### Try it
Establish how many lines in the entries hold the string "each". The number by itself is the whole answer.

(Stored data)
■ ■ ■ ■

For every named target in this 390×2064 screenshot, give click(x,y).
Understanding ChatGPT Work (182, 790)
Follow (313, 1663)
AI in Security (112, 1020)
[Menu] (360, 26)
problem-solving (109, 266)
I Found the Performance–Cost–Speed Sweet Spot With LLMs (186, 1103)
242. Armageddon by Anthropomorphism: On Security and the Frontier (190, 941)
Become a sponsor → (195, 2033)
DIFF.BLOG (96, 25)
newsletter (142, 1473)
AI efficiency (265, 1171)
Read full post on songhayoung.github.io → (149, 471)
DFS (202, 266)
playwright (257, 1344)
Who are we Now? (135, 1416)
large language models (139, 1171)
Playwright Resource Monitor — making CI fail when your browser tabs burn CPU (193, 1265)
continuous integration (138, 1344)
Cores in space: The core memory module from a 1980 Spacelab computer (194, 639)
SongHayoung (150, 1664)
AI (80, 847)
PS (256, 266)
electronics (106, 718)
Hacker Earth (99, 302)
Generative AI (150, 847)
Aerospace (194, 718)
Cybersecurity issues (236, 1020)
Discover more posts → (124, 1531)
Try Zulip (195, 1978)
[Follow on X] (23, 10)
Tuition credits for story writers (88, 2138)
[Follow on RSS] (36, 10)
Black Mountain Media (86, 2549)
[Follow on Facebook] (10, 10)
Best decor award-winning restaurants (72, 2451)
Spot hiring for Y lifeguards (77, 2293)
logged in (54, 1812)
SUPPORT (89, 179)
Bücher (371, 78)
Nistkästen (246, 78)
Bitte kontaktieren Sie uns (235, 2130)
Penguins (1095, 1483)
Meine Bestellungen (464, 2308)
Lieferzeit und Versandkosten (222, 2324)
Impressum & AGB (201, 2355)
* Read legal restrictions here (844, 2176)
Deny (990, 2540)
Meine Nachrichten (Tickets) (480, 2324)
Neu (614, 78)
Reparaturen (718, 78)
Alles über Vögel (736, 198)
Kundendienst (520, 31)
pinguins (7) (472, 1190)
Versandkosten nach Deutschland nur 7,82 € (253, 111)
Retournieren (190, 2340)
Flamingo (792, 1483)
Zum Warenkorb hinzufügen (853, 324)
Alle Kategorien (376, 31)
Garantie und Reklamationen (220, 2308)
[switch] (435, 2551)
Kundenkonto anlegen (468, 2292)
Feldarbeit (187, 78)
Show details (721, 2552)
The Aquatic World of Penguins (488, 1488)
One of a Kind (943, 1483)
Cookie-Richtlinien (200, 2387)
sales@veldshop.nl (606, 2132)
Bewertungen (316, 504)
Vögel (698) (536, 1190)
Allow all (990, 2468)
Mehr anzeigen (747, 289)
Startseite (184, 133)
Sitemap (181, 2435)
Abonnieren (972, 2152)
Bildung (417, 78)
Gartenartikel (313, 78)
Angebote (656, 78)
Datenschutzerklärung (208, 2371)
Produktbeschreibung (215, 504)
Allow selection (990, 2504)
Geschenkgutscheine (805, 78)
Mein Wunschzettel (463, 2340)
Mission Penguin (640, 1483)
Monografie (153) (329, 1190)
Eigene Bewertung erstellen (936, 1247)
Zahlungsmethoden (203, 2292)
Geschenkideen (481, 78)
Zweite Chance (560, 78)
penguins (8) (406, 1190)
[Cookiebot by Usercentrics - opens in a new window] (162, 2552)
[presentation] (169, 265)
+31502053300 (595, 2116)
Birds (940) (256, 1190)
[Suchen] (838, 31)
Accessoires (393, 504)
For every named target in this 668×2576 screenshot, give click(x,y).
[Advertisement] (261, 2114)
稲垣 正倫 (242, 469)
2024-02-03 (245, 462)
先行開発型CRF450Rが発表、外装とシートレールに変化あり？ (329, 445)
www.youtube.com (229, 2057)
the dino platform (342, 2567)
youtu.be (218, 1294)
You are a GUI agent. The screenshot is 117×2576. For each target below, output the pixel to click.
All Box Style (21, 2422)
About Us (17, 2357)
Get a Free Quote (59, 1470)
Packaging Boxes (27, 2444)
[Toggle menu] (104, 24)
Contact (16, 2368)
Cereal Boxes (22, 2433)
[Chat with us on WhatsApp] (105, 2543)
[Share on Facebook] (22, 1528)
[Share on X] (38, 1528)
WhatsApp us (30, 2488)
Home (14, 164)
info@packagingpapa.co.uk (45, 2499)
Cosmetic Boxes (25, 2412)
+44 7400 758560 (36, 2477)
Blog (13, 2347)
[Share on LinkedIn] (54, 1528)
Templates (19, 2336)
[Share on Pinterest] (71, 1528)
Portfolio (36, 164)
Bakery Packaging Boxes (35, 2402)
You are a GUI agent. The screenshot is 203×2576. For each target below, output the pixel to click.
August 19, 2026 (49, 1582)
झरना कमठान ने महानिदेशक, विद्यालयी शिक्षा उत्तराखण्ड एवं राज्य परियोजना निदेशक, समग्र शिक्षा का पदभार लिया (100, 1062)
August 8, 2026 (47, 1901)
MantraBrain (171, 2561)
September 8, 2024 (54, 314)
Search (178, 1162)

■ ■ ■ ■

### Task output
2